I only had to cross the equator and then some to discover que mi vida entera has been a sham. In the lugar that is the mirror image of my own home, in that it is roughly equidistant from the equator, I have allergies. I remember as a child feeling less than special for not having mis propios sneezes, watering eyes, hives etc. I couldn't reject peanuts, chocolate, flowers, or anything for any reason other than my own trivial nature. I am sure now that I was driven to be so fussy by my lack of allergies. God mandated that the other kids should avoid certain things at all costs, or suffer the consequences. Sure, no locusts were involved, but a throat that swells shut has always seemed like a hefty punishment to me. I, on the other hand, demanded my own special status, and decided for myself what I would and would not eat.
Now when I am finally beginning to grow a voice, higher than the one I remember, a little more prone to wide flux of tone, I am being robbed of it. La brisa ha cambiado, el polvo blanco de lo orgánico (lo que existe en esta puta ciudad) vaga en el aire - y me siento el cosquilleo de su presencia en la garganta. I have walked around for days with hardly a voice to share, even though I finally have things to say. I became less picky around the time I became allergic to cats, now that I finally have another allergy to my name I wonder what else I will deign to eat: bananas… peas… meat? Until I find out where the blessing part of this disguise comes in, I will continue to shake my fist in anger at the white bits of fluff. Perhaps they are the culprits, although they may just be a scapegoat. Nonetheless, I would wipe them all out with one swift kick if I could.
Living in another country, or I suppose even just a new neighborhood, means solving all of life's mysteries over again. What gives me allergies? The white fluffs of course. A man on the street was selling two pens, two swords and a pair of binoculars. He sells these things a lot, maybe he has a lot of them and likes the symmetry of this particular configuration, or maybe everyone else is, like me, unwilling to distort the strange sense of balance this implies, even if it means passing up the opportunity to own their very own lethal weapon. I don't know what it means, but it almost pleases me more than the wheelbarrows brimming with strawberries, and the strange way that other vendors chant "palta" so quickly that it almost becomes something entirely different - a sound not quite human.
I wondered for some time why so many beautiful, friendly stray cats live in this park like lot on my way to the metro. One day, I came home at the right time of day, and discovered that at that exact hour, every day of the week, a kind looking eccentric man wheels a large burgundy suitcase to the fence, unzips it, and scoops cat food directly out of the bag. This suitcase does not contain boxes of cat food, nor even bags, it itself is absolutely filled with cat food. I felt a little like Nico discovering the secret of the photo booth man.

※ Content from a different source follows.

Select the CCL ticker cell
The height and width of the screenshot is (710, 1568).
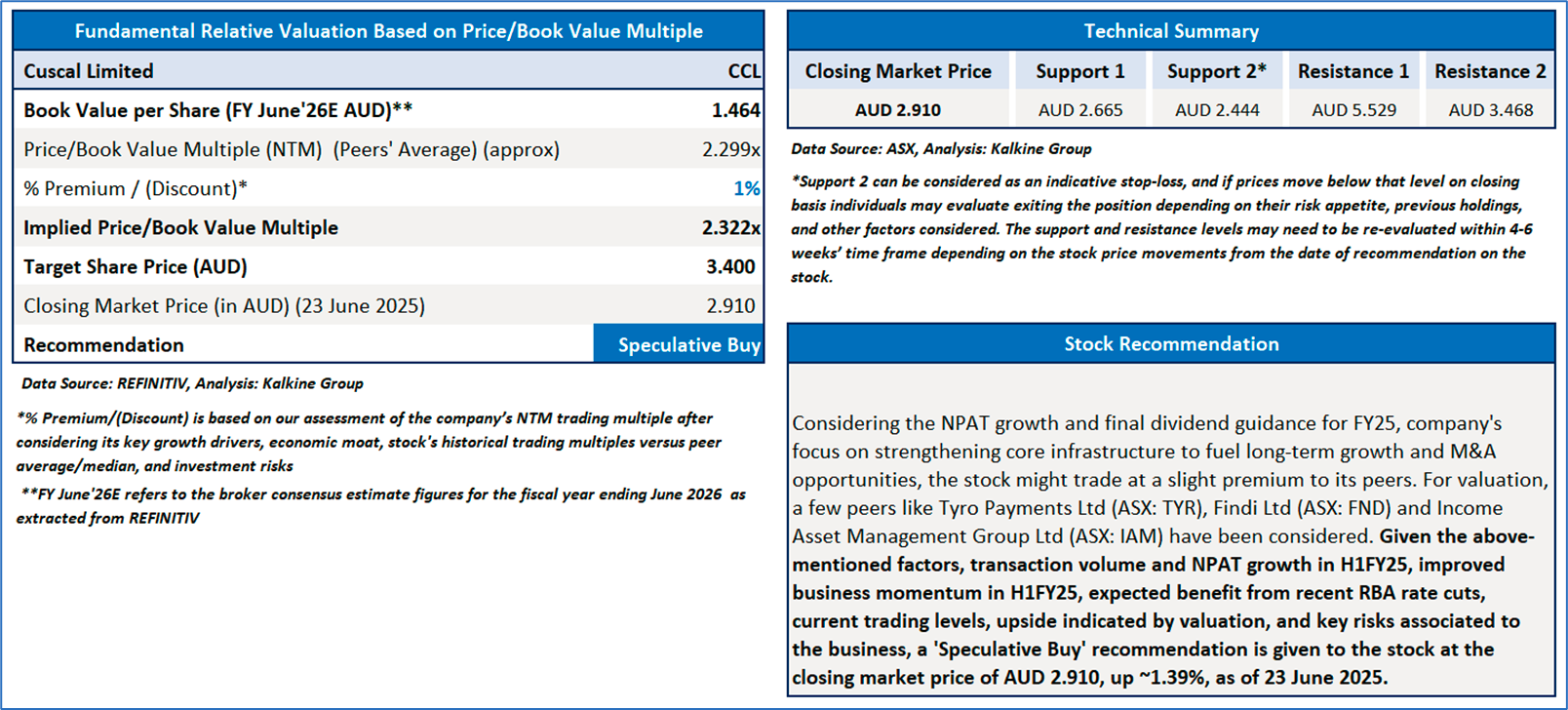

I puzzled for months about why every night there is a show of lights on the building down the street, the corner of McIver and the Alameda, turns out all along it has been the flash of the times square monstrosity TV screen flashing against the building directly in front of it.
Another day my heart was warmed when I observed that my favorite neighborhood street dog is not only fed by that restaurant on the corner, but has her nails clipped by the man who runs the adjacent kiosk.
I have recently learned that springtime in Santiago signifies not an upsurge in human coupling, necessarily, but certainly the appearance of more and more kittens and puppies on campus. In the arms of students, lugged into classes and computer labs alike. I enjoy that so much of my experience in a concrete jungle relies upon creatures with four legs. Thank you Santiago for making the unexpected expected, and vice versa; for turning the ugliness into beauty; for reminding me that even though I live here doesn't mean that I am obliged to start taking everything for granted.
School is a little overwhelming, but somehow I am getting it all taken care of. When I have a stolen free moment, I tinker - it beats sleep, that's for certain. Me siento el orgullo de productividad en vez de la culpabilidad de no hacer nada cuando hay demasiado que debo hacer. I move tomato plants from here to there in my makeshift garden, killing a few while the others grow every day more magnificent. I knit; I read stories about places further away from home than even I am. I enjoy my time in my makeshift garden, I tomar a bit of sol. More than anything else, preferiría quedarme en casa, con un libro, cómoda en la terraza, rodeada por el olor verde de cosas creciendo; sintiendo el cariño de sol sin ozono lo que no besa el piel sino lo quema y esperando el recuerdo rosado de un sábado pasado bien. I have also been honing my culinary skills; I am starting slow, but dreaming of pairing watermelon with ginger and sweet potatoes with lime. I know it sounds strange, but trust me.